A nominal Treasury yield is the sum of two things: the real yield and the market’s expected inflation over the same horizon. TIPS let you see those two pieces separately.

A regular 10-year Treasury pays a fixed coupon and returns face value at maturity. A 10-year TIPS (Treasury Inflation-Protected Security) adjusts its principal upward with CPI each month, then pays a fixed real coupon on the adjusted principal. When CPI runs hot, the TIPS holder gets more back. That is why a TIPS yield is called a real yield. The coupon is set in inflation-adjusted terms.

Subtract the 10-year TIPS yield from the 10-year nominal Treasury yield and you get the 10-year breakeven, the market’s average expected CPI over the next decade. A 4.20 percent nominal minus a 2.00 percent real gives a 2.20 percent breakeven. Do the same math at the 5-year point and you get the 5-year breakeven. The 5y5y forward (the market’s implied 5-year inflation starting five years from now) is built from those two.

Why the real yield matters more than the nominal for most decisions. A company deciding whether to build a factory compares its expected real return on capital to the real cost of debt. Inflation compensation cancels on both sides of that trade. The Fed’s transmission runs through real yields too: nominal rates can be cut while real yields rise, if inflation expectations fall faster than the funds rate. That is tighter policy, not easier. Cross-country rate comparisons only make sense in real terms. A double-digit Turkish lira yield tells you nothing about the real cost of capital in Turkey without the inflation context.

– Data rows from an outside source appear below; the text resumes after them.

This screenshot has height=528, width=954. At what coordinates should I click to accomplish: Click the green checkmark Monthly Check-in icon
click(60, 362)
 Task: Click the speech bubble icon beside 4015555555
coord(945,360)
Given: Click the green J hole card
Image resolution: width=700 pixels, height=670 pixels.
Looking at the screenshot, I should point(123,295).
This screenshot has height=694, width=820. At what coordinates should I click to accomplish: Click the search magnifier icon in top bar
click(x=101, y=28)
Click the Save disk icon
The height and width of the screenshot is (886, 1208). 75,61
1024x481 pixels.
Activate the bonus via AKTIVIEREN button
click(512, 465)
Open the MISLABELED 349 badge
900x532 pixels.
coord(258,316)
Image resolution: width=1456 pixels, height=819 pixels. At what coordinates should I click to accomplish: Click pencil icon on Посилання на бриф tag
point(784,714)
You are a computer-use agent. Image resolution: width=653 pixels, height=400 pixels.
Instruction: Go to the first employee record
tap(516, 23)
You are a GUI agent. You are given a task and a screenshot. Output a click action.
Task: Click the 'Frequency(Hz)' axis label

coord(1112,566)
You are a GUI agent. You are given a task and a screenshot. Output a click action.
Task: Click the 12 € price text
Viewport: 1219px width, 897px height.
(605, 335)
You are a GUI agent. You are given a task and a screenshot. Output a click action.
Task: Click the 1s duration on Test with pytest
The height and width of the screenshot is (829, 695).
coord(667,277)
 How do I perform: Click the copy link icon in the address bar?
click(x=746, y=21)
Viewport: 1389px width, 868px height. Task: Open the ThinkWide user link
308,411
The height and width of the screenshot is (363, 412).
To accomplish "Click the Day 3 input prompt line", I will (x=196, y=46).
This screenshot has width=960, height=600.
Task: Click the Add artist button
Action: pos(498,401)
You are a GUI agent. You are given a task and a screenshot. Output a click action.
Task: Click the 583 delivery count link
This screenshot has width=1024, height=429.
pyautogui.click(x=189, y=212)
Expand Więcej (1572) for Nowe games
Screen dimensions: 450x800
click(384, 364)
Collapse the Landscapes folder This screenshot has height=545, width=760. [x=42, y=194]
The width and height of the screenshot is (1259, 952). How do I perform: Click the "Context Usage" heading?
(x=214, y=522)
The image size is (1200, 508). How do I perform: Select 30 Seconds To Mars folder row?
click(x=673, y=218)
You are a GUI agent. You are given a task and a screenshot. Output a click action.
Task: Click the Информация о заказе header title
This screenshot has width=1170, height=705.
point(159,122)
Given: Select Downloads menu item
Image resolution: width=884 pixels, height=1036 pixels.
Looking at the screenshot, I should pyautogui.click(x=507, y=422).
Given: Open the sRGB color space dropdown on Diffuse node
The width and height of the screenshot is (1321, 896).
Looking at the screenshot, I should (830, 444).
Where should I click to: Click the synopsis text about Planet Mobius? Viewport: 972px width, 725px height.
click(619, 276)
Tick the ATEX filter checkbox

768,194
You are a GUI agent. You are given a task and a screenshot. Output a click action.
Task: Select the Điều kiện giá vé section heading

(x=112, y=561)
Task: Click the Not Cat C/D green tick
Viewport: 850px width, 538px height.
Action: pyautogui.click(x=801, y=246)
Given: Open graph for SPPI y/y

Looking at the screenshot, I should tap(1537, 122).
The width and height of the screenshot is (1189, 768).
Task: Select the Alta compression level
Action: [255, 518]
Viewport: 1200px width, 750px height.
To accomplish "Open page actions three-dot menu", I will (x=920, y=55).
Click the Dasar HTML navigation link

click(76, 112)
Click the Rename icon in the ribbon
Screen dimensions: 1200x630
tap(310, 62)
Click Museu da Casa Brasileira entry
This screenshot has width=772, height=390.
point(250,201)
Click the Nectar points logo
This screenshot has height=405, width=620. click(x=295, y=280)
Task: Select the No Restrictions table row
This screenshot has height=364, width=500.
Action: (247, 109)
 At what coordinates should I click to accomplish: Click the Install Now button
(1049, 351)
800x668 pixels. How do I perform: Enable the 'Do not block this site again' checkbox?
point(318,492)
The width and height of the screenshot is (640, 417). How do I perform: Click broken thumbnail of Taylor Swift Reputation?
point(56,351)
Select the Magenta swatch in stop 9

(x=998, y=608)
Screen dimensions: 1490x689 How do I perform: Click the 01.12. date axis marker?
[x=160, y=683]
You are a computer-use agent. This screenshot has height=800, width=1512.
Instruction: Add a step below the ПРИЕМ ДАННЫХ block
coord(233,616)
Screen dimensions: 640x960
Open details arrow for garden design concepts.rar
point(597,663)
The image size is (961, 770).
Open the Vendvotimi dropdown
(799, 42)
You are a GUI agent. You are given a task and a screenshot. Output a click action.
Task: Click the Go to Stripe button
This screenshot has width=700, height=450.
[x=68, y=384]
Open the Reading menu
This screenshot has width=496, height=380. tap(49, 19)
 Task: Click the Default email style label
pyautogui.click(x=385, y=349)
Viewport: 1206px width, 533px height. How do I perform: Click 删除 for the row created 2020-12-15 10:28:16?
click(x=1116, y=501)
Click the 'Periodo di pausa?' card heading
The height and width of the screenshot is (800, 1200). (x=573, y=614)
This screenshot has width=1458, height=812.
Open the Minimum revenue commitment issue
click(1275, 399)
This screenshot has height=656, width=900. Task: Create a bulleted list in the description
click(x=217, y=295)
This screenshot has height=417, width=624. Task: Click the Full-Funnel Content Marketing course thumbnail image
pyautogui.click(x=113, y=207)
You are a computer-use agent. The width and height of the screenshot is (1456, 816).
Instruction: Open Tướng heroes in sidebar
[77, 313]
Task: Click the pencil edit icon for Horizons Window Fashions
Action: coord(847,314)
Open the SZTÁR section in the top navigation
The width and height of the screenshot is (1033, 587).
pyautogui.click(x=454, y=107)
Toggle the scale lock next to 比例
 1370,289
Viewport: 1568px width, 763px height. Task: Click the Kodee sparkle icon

Nominal is still the right lens for a few things. Mortgage payments, corporate coupon expense, credit card balances, and any debt priced against a nominal benchmark all settle in nominal dollars. The borrower writes a nominal check, so the nominal yield is what shows up on the invoice.

The 10-year real yield spent most of the 2010s below 1 percent and briefly went negative in 2020 and 2021. It broke above 2 percent in 2023 and has stayed there. Whatever the nominal number does on any given day, the real yield is the one that tells you what money actually costs the productive economy.

Two ways to watch it: FRED series DFII10 (10-year TIPS constant maturity) for the real yield itself, and T10YIE for the 10-year breakeven. Both update daily.